::: SOURCE PASSAGE

Compute CV statistics from a matrix of predictions.

computeError(
  predmat,
  y,
  lambda,
  foldid,
  type.measure,
  family,
  weights = rep(1, dim(predmat)[1]),
  grouped = TRUE
)

Arguments

predmat

Array of predictions. If `y` is univariate, this has dimensions `c(nobs, nlambda)`. If `y` is multivariate with `nc` levels/columns (e.g. for `family = "multionmial"` or `family = "mgaussian"`), this has dimensions `c(nobs, nc, nlambda)`. Note that these should be on the same scale as `y` (unlike in the glmnet package where it is the linear predictor).

y

Response variable. Either a vector or a matrix, depending on the type of model.

lambda

Lambda values associated with the errors in `predmat`.

foldid

Vector of values identifying which fold each observation is in.

type.measure

Loss function to use for cross-validation. See `availableTypeMeasures()` for possible values for `type.measure`. Note that the package does not check if the user-specified measure is appropriate for the family.

family

Model family; used to determine the correct loss function.

weights

Observation weights.

::::::
::: RECORDS SHOWN

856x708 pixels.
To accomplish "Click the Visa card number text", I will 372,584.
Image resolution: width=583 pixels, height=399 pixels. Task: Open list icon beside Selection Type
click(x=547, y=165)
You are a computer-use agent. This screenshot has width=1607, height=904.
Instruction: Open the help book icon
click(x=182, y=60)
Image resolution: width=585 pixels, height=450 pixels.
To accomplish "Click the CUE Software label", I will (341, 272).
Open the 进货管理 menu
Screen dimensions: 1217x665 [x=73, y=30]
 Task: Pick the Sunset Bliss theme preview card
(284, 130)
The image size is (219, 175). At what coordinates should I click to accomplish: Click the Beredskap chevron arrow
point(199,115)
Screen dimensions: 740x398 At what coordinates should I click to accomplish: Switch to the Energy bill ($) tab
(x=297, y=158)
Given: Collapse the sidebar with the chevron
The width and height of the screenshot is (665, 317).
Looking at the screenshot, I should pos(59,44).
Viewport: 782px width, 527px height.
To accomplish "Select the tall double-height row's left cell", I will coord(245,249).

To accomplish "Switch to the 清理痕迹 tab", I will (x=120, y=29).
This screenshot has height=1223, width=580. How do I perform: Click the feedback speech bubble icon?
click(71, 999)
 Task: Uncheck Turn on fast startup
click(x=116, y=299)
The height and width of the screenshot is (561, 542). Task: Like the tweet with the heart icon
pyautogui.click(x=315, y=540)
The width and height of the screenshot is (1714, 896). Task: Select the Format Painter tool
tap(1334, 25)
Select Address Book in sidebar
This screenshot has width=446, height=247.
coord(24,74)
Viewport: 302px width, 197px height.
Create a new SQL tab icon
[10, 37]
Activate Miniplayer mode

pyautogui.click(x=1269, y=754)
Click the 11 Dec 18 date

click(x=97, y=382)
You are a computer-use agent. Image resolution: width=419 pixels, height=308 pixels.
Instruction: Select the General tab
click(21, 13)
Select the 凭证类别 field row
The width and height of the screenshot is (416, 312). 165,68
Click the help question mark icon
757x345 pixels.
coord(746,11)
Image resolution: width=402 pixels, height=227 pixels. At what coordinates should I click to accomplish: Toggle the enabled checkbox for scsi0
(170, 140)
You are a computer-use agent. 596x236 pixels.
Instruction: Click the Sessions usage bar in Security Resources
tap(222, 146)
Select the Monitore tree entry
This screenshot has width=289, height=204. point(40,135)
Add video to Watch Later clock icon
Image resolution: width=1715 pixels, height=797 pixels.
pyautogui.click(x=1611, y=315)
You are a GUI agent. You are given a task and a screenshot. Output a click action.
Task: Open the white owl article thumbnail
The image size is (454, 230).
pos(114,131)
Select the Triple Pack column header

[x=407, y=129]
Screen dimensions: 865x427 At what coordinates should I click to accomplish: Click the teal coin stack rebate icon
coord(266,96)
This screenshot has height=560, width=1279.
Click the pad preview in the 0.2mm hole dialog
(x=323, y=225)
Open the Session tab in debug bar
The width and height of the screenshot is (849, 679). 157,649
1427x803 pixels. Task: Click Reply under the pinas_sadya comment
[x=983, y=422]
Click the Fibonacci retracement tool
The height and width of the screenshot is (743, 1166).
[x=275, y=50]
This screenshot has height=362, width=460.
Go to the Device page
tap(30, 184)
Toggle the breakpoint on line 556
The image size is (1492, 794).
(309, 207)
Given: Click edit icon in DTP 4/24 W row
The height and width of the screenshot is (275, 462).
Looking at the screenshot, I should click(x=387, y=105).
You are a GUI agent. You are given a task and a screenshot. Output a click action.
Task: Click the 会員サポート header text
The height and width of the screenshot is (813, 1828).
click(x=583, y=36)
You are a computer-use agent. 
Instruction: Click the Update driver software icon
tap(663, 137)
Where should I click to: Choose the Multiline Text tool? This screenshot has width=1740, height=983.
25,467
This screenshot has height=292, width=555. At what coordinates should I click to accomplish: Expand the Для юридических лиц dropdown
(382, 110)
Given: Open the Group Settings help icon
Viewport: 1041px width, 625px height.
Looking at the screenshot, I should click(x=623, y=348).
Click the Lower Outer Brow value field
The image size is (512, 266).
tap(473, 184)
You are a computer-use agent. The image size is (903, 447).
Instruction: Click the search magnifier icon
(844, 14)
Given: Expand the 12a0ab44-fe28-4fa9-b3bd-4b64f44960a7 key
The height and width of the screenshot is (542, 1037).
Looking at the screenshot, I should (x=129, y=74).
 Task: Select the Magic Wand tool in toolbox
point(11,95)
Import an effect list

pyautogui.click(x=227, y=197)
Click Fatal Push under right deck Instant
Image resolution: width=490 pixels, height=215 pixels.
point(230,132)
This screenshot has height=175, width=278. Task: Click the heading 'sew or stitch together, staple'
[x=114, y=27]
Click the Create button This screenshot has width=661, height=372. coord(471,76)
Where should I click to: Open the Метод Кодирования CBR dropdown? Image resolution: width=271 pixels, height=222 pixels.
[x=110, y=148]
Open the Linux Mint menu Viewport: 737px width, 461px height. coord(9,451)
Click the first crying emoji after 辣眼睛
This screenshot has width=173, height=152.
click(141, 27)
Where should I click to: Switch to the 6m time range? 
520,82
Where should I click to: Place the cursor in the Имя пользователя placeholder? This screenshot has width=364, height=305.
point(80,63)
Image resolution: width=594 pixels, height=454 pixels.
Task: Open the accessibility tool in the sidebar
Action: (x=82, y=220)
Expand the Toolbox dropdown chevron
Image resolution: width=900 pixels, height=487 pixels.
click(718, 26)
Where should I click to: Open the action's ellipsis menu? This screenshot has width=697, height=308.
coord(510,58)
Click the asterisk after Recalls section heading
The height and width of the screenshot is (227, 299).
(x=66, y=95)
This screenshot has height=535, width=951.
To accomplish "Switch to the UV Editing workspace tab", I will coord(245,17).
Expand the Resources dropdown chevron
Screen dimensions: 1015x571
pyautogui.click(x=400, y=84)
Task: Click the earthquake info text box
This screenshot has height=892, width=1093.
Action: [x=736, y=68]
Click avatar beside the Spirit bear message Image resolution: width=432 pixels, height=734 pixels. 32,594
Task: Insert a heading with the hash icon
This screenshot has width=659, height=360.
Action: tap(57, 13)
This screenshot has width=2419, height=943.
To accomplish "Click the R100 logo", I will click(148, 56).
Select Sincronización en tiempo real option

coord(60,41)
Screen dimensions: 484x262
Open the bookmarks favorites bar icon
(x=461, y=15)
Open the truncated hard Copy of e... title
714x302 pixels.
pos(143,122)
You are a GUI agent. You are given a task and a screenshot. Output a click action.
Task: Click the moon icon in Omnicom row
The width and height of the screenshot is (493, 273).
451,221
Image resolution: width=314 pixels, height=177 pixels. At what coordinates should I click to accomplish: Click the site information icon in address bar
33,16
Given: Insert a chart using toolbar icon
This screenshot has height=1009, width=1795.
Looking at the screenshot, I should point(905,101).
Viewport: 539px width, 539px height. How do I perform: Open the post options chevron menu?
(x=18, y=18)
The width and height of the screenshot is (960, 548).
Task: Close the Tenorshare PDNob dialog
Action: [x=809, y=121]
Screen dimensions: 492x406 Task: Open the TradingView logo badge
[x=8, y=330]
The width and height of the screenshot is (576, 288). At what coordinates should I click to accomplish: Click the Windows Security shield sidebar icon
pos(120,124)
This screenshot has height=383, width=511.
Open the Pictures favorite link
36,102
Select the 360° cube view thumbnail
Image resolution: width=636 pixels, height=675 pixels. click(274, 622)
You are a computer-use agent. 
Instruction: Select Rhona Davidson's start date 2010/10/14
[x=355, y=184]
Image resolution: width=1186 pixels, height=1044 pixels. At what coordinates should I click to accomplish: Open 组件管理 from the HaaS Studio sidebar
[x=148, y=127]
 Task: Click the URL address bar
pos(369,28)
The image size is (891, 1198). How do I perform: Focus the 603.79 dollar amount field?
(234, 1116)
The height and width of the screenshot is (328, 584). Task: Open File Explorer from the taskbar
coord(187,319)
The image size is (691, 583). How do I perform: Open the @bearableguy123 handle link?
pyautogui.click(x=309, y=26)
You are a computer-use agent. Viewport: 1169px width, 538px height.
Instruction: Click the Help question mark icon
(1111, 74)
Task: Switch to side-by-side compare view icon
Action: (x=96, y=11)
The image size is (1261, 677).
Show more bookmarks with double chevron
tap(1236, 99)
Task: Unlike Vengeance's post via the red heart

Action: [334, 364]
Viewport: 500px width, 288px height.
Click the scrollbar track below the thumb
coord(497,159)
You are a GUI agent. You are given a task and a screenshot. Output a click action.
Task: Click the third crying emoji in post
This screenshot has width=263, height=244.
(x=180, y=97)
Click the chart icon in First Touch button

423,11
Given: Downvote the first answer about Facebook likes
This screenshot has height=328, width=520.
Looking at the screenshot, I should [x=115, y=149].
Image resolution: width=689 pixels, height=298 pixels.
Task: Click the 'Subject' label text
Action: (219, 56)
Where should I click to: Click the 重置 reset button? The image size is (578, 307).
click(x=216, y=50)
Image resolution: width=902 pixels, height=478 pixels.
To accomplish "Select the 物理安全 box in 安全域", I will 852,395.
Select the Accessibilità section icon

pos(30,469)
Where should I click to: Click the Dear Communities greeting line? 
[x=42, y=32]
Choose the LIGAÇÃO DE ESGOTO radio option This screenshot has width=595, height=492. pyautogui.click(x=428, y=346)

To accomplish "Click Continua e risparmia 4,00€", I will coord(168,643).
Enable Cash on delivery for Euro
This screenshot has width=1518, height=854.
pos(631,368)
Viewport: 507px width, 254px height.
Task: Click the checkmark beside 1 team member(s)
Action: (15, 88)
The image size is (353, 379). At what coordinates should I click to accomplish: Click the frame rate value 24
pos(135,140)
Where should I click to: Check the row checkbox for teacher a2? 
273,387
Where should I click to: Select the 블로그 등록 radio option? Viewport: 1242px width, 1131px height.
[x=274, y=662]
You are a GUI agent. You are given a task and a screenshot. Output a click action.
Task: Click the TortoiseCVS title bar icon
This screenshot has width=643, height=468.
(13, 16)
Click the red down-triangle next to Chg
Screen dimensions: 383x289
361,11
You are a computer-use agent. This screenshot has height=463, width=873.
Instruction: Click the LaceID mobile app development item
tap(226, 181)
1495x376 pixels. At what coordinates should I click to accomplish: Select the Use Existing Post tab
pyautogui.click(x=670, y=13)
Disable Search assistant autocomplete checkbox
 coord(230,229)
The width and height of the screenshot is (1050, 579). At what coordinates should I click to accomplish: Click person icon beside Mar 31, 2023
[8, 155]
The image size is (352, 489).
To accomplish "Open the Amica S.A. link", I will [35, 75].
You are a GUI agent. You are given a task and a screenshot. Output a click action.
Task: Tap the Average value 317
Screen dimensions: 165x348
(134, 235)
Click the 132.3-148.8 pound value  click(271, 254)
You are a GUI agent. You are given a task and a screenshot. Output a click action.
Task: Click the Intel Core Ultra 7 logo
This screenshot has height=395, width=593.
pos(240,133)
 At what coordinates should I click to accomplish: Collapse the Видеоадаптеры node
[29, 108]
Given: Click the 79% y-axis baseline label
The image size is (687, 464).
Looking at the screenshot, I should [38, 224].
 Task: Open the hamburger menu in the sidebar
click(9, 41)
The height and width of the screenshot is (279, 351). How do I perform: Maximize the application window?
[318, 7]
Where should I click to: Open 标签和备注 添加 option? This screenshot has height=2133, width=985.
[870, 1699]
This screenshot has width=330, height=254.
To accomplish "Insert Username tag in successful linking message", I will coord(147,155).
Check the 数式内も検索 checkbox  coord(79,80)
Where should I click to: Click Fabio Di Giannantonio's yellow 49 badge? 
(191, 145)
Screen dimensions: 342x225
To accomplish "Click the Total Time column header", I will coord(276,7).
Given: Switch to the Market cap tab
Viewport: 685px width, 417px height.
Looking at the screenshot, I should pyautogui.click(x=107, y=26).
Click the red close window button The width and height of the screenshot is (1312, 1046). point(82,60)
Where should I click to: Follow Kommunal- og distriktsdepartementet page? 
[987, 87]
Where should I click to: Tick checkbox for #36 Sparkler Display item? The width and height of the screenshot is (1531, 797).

::::::

TASKS AND EXERCISES:
[1] Answer these questions about the computeError documentation:
(a) What default value does the function give to `grouped`?
(b) What does the `foldid` vector identify?
(c) What is the `family` argument used to determine?
[2] Change "cross-validation" to "CV" in the computeError documentation, and give the part that begins at the words "Lambda values associated" and stops after "for the family." again in full.
The rows have no part in any of this.

SET OF ANSWERS:
[1]
(a) TRUE
(b) Which fold each observation is in.
(c) The correct loss function.

[2]
Lambda values associated with the errors in `predmat`.

foldid

Vector of values identifying which fold each observation is in.

type.measure

Loss function to use for CV. See `availableTypeMeasures()` for possible values for `type.measure`. Note that the package does not check if the user-specified measure is appropriate for the family.